ライナーだけは顔色を変えず、一歩リディアに歩み寄る。
「己の罪を認めたね。では、大人しく牢に入ってもらおうか。――連行しなさい」
命じられ、兵達がすばやくリディアを取り囲んだ。反射的に伸ばしたわたしの手を、リディアが容赦なく叩き落とす。

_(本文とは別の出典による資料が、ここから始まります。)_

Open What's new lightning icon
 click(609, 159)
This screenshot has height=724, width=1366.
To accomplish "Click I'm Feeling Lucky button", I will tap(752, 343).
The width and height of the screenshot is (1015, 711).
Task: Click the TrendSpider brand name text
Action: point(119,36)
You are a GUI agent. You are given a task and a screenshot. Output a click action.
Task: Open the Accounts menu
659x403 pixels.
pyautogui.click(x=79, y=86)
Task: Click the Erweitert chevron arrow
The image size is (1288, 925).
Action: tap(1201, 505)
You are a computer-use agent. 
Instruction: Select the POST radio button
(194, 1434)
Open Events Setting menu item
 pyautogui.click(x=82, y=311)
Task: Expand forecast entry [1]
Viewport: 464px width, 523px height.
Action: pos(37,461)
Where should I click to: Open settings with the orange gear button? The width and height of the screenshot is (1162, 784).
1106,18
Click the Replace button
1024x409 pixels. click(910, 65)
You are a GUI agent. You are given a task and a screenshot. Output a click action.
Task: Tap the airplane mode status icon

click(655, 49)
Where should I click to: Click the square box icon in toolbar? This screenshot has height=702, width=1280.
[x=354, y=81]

「しつこいわよ! 勘違いしないで、お前を側に置いてやったのは単に顔が綺麗だったからよ! でももう、お前なんかいらないの!」
「リディア殿下!」
屈強な兵に取り押さえられ、わたしは地面に引き倒された。それでももがき、彼女に届かない手を伸ばす。
バルコニーを出る瞬間、彼女は一度だけ振り返った。
唇を震わせ、大粒の涙をこぼしながらわたしを見つめる。
――にげて。
そう懇願された気がした。
◆
「リディアの処刑が決まったよ」
牢から出された途端にそう告げられて、顔から血の気が引いていく。嘘だろう、と掠れた声が漏れた。
(処刑、処刑だと……!?)
おそらく流刑か、軟禁になるのだろうと思っていた。
まさか人徳者と名高いライナーが、実の姪に死を命じるなどと想像もしていなかったのだ。
「……リディア殿下に、会わせてください」
「無理だ。刑の執行まで残り数分もない。あの子はもう断頭台に登っているころだろう」
振り返ったライナーの視線を追えば、柱時計が目に入った。秒針が進み、無慈悲に時を刻んでいく。
(あの時……)
ぼんやりと柱時計を眺める。
(魔法を使って、無理にでも逃げるべきだった……)
後悔に胸が締めつけられる。
あの無知で甘ったれで、けれどひどく純粋な王女を救うため、もっとできることはあったはずなのに……!
柱時計の音が鳴り響く。
一拍置いて、わあっという民衆の歓声がここまで届いてくる。
わたしは目を閉じ、禁忌を破る覚悟を決める。